→ **Task prompt**
Copy out the rows from the line containing "Task: Go back to previous tutorial step" down to the line containing "Action: tap(594, 327)", both lines included. Leave the pictures out.

→ **Material for this exercise**
########################################

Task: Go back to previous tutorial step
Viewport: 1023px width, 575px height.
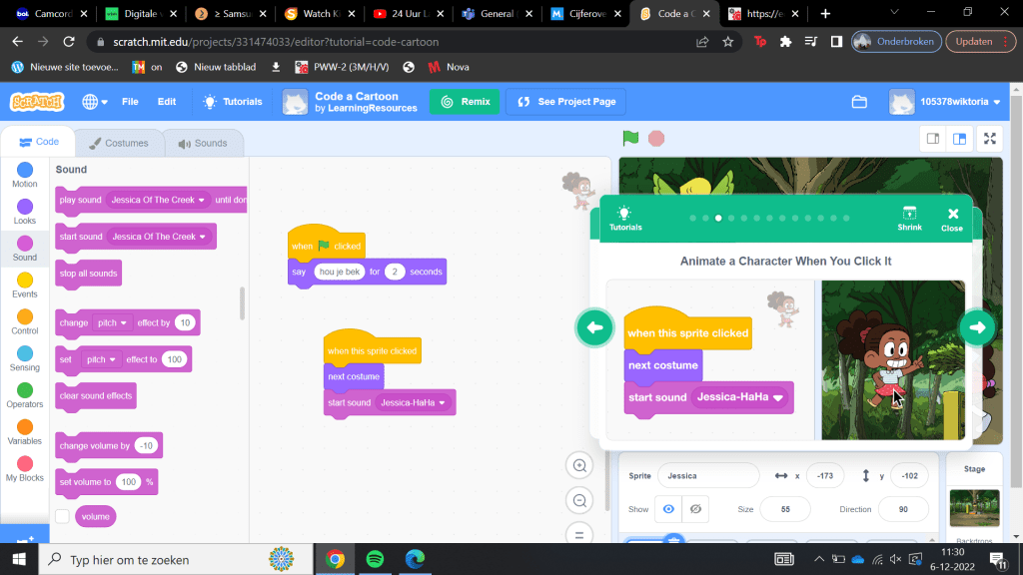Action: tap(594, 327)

########################################

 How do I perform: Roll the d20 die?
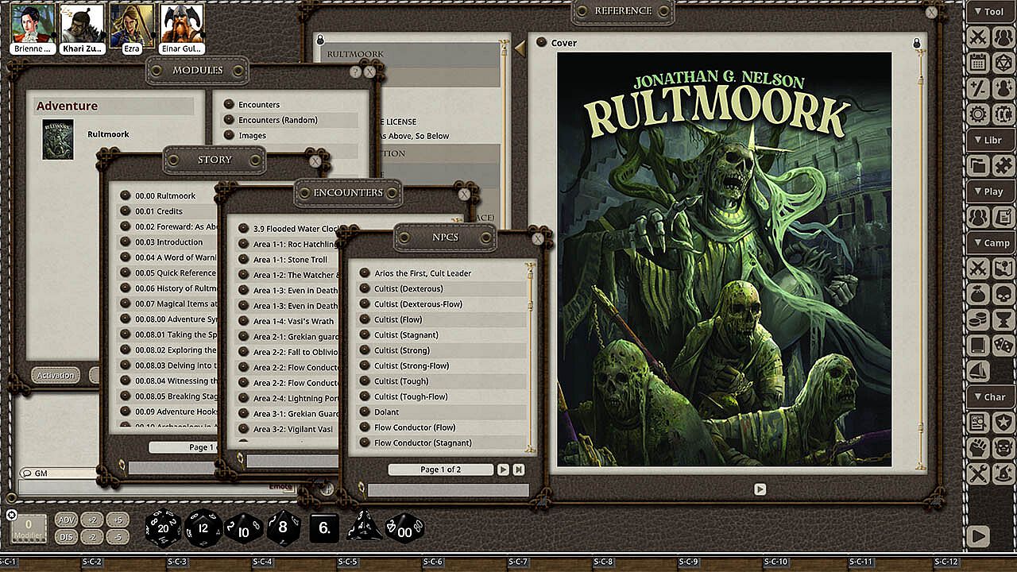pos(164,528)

########################################

→ **Result of the exercise**
Task: Go back to previous tutorial step
Viewport: 1023px width, 575px height.
Action: tap(594, 327)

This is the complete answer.